Observing a sequence from the first episode of the first season and the mobile video game linked to the show, we propose a continuum that crosses the "Westworld" semiosphere, intended here as a complex set of relationships – inter-textual and inter-medial, trans-medial and cross-medial – that can be interpreted coherently. In this continuum we see on the one hand the intertextual and intermedial relations that retranslate the fictional universe into an intersemiotic continuity that moves from the 1973 movie “Westworld” (Michael Crichton) and its sequel, continues through the TV show “Beyond Westworld” (Lou Shaw) briefly aired in 1980, and lands in the transmedia continuity on which the HBO show "Westworld" and its promotional paratexts are built. On the other hand we propose to place crossmedia products like video games and fan works on the opposite pole of the continuum, in partial discontinuity with the original fictional world.

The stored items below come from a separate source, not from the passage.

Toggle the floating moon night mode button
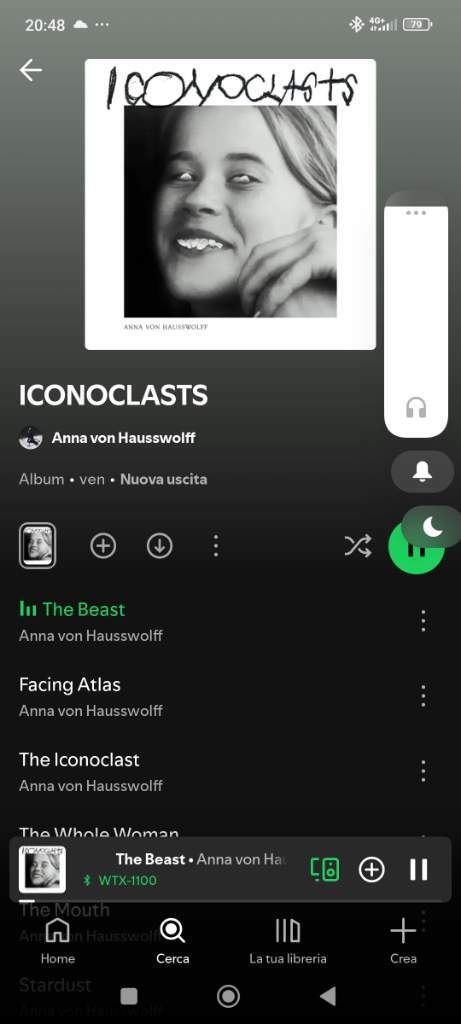Screen dimensions: 461x1024 (432, 526)
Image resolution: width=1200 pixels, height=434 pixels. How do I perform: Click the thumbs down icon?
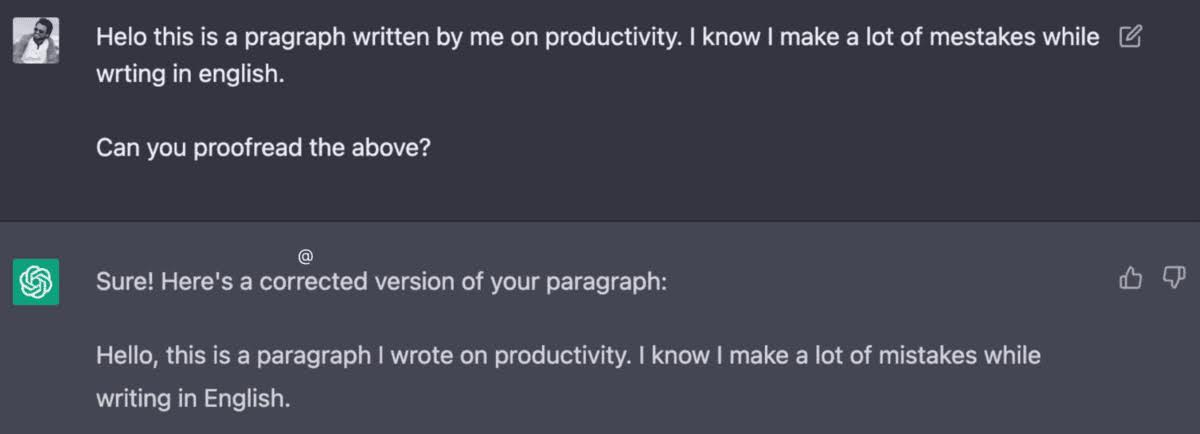1173,278
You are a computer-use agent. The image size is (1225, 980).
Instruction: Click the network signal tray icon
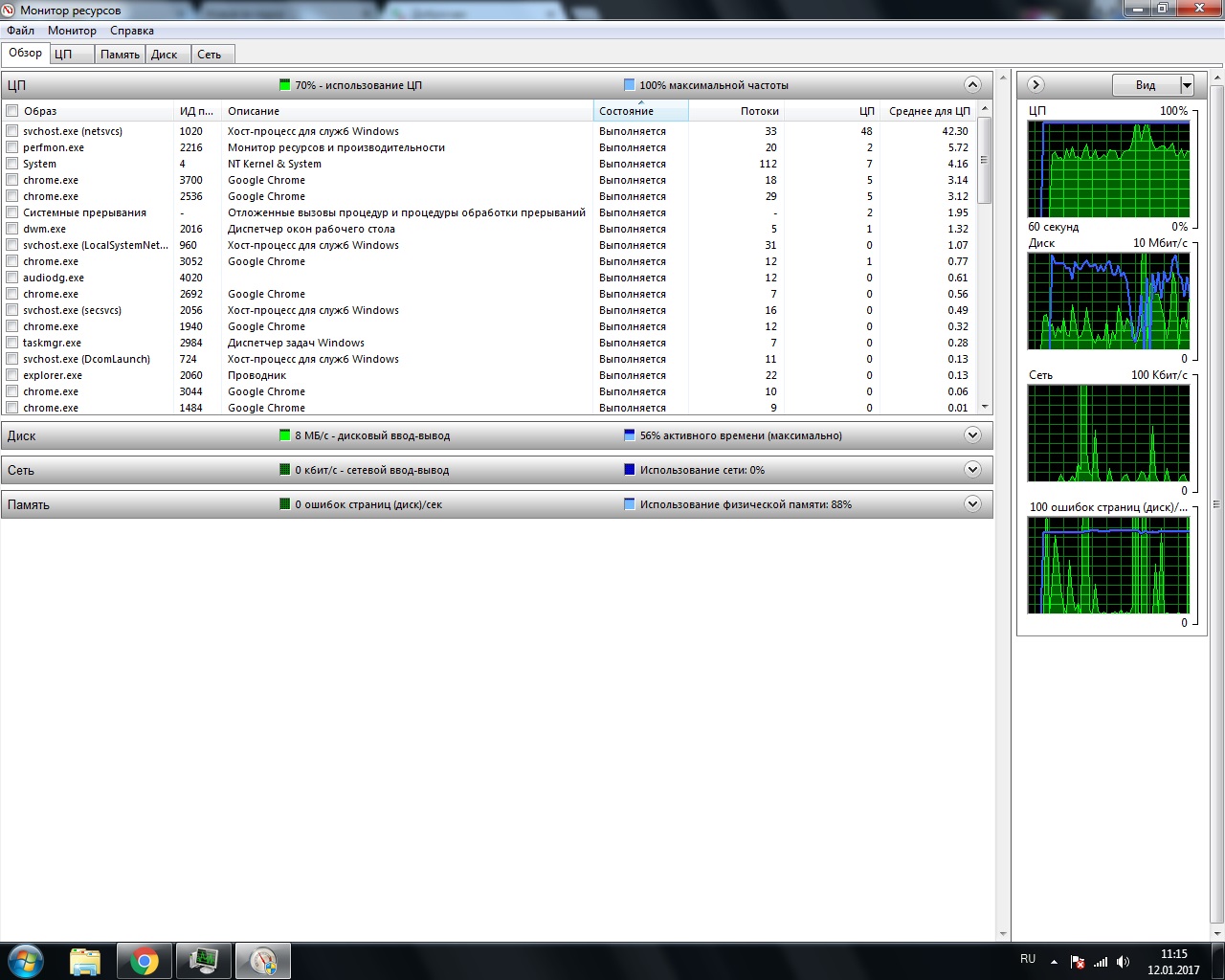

We intend intermediality not only as a hybridization of thresholds between media (Rajewsky, 2005), but also as a bridge of continuity and a translation invariance (Dusi, 2015). In these terms, also adaptation, remake, repetition, and variation, are to be considered inter-medial products. Intermediality so becomes one of the poles of an interpretative and transformative process based on mechanisms of translation, to be always considered in their sociocultural context and constraints. On the other pole we will instead have all the cross-medial practices allowed by a strong discontinuity from their sources, as mash-ups and creative reworkings produced by the fans. In the tension between these two poles, in the middle of the semiotic continuum, we will find re-elaborations and transmedial expansions that have a continuity with the reference fictional world (like remixes). In our opinion, this idea broadens Jenkins' distinction between "adaptation" and "extension", the former taking the same narrative from one medium and telling it again in another, and the latter trying to add something to the existing story in its passage from one medium to another (2011). We will therefore talk about intermediality in front of adaptations and remakes, and about transmediality when the original fictional world is extended through inventions and new variants (like sequels, prequels, paraquels), also reaching radical transformations as in the case of cross-media products.